▸ **EXERCISE PASSAGE**:

★ ★ ★ ★

The Northern Neck connection comes from the original Capitol building having been constructed with Aquia sandstone from Stafford County. In the 1950s then Speaker of the House of Representatives, Sam Rayburn, wanted to extend the East Front of the Capitol.
The expansion pushed the building out 32 feet, and in the process replaced the sandstone façade with white marble. When the previous front was dismantled, some of the stones were cut into commemorative pieces, such as this one, and the massive columns were re-erected as a sculpture garden at the National Arboretum in Northeast Washington.
Some of the commemorative pieces were given to members of Congress, and others were sold to help defray the cost of the renovation. The sandstone front had been deteriorating, but many groups still objected to the change on the basis that it made the building look like a wedding cake by obliterating the soaring aspect of the great dome.

★ ★ ★ ★

▸ **REQUIREMENT A**:
Answer these questions about the passage on the Capitol's sandstone East Front, each in a few words:
(i) From which county did the Aquia sandstone come?
(ii) How many feet did the expansion push the building out?
(iii) Where were the massive columns re-erected?
▸ **REQUIREMENT B**: Write a short further paragraph for the passage on the Capitol's sandstone East Front, picking up after its final sentence.

▸ **SUPPLIED DATA**:
★ ★ ★ ★

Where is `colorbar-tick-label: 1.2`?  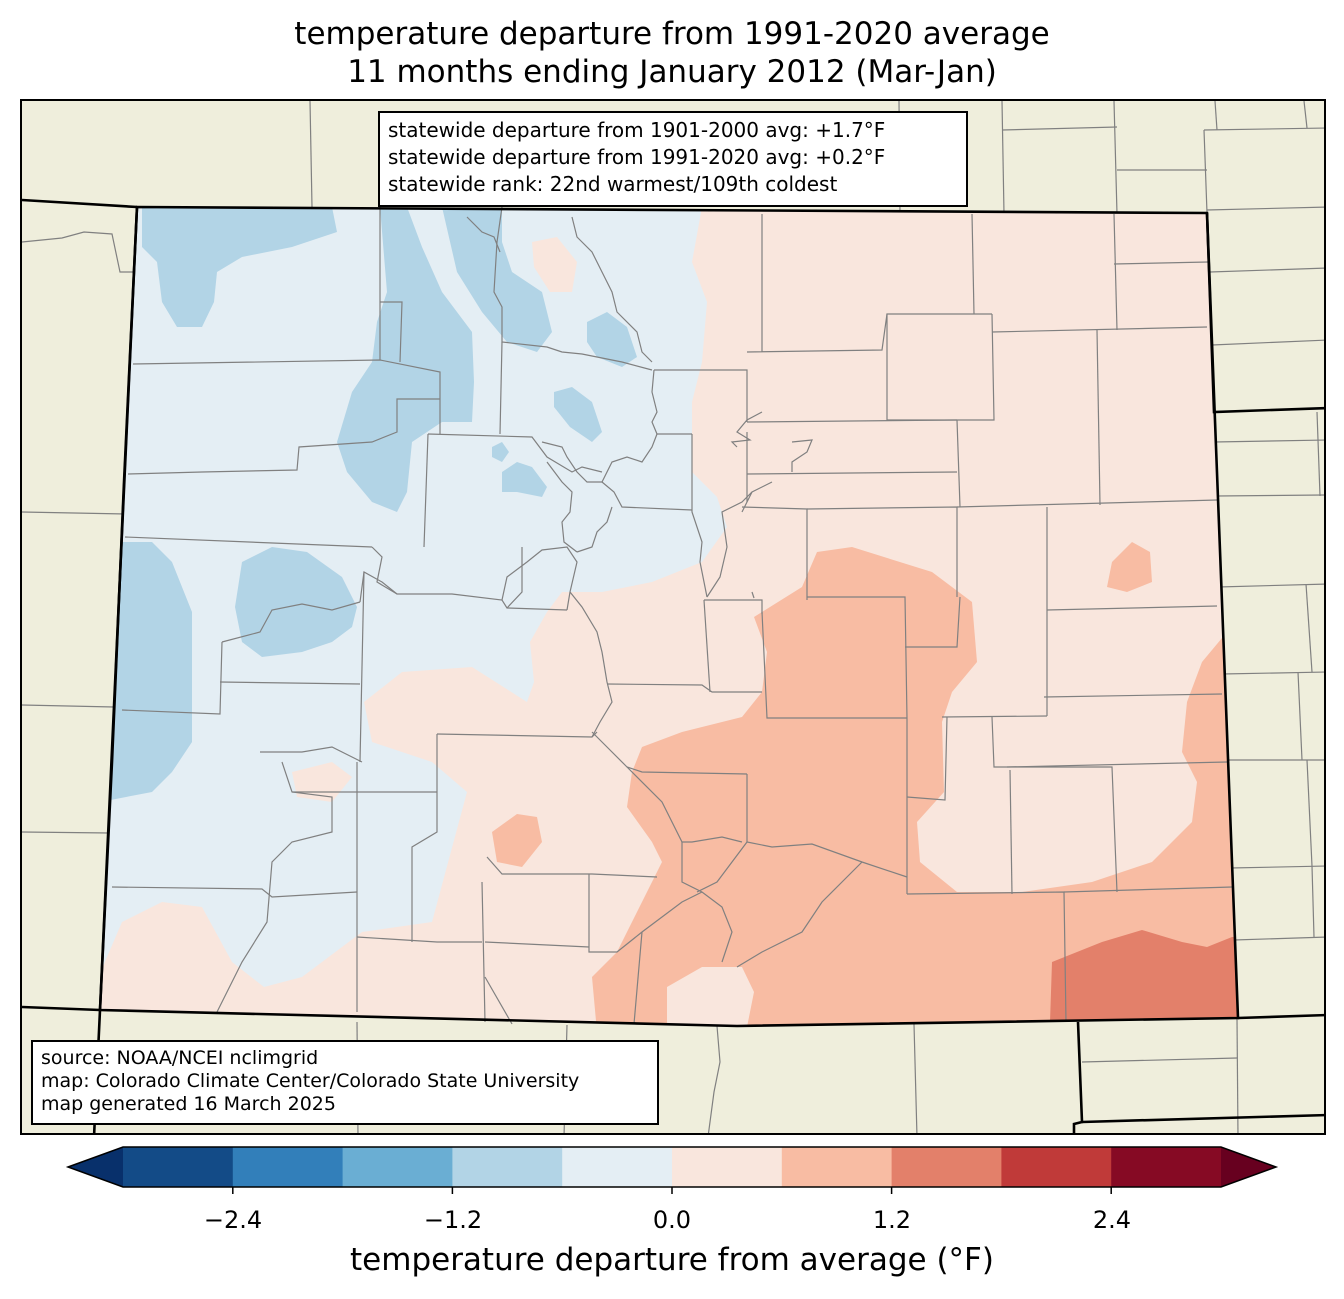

★ ★ ★ ★

▸ **RESULT A**:
(i) Stafford County
(ii) 32 feet
(iii) At the National Arboretum in Northeast Washington, as a sculpture garden

▸ **RESULT B**:
Determining a value for this single bookend is difficult, as comparables are not available. The piece has more historic value than antique value inasmuch as it is a piece of American history. The plaque contributes to the overall value by placing the piece in its historical context. I suspect in a suitable auction or on the Internet, the price could exceed $100. Collectors of Capitol memorabilia should be eager to have it, and if a second one could be found, the pair would be more than double that amount. This is a grand souvenir of the most important building in America.